I miss my grampa.  I feel like grief goes in a circle....meaning, sometimes it's really prevalent and hard and draining, but then it goes away for a while, and then it comes back.  Well...today, it's back.  On my way to (watch) hockey this morning, I got to thinking about how I want to visit his grave.  But then I thought that seemed a bit morbid, so maybe I'd hit up his library instead.  I used to go there and study when I was taking classes at the U.  It was a good place for me to be, because if I was screwing around (i.e. doing a crossword puzzle instead of my school work), I felt like he'd know. 

I miss my mom and sister too.  Mom is 3 miles away.  I could make a better effort to see her.  Sister is about 400 miles away, but is coming to town in a week.  I'm excited to see her. 

I was talking with a friend recently who "recharges" with time alone.  As I showered today, I started thinking about all the stuff on my calender this week.  I like my alone time, don't get me wrong, but I also feel like I get such good energy when I'm around folks/friends/people in general.  It's trying to find that balance that is hard... I've not been sleeping more than about 5 hours a night...and it's taking it's toll.  Maybe year 28 will be about balance.  Maybe 28 will be about finding a career, finishing school, settling down a bit, strengthening my foundation.  On my run today, my running buddy said "Maybe 28 will be your best year yet."  I sure hope so...

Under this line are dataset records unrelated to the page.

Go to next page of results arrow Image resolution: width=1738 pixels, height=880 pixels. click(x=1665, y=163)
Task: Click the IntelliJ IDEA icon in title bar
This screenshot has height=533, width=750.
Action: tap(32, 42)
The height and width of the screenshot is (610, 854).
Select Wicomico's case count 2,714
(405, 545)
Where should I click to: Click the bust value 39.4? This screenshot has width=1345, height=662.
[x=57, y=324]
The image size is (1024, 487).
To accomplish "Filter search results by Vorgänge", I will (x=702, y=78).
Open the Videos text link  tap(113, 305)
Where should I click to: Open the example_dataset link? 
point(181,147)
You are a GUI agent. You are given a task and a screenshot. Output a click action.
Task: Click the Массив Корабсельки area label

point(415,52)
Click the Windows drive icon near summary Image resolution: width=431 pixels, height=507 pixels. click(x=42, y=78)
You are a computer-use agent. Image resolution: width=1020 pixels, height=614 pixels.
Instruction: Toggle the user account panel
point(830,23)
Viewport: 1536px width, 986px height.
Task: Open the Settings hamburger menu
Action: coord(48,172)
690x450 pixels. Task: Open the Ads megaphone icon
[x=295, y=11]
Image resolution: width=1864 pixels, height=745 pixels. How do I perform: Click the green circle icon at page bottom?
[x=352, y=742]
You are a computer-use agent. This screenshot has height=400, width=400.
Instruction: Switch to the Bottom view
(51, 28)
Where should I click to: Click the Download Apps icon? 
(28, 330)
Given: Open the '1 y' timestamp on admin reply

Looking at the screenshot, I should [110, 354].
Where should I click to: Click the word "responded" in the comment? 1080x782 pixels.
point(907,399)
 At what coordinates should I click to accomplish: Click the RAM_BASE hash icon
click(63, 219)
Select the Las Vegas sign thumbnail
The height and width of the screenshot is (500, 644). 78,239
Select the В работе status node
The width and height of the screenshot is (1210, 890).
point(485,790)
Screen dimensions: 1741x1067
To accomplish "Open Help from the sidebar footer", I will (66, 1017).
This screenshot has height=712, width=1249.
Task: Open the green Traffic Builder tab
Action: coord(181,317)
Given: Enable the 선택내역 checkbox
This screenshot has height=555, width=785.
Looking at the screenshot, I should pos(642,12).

I said a while ago that I've had this weird feeling that I wouldn't live to see my 28th birthday.  I really (really) hope that is not the case.  (And again...because I've typed it now twice... I think I'm okay....cuz for real, how crazy would that be if it actually manifested?)

I've got 10 days till I'm 28.  Better make the most of it!  I know I say it all the time...but the formula is so simple.... Sleep well, eat enough, exercise hard, study hard, work hard, play hard, and don't go overboard on the beer drinking.  Easy enough.  Really. 

Lastly...stay tuned for details about the 7th (?) Annual Celebration of Winter happening on February 19th in Saint Paul.  It's gonna be great.  E-mails/phone calls/door knocking will commence soon!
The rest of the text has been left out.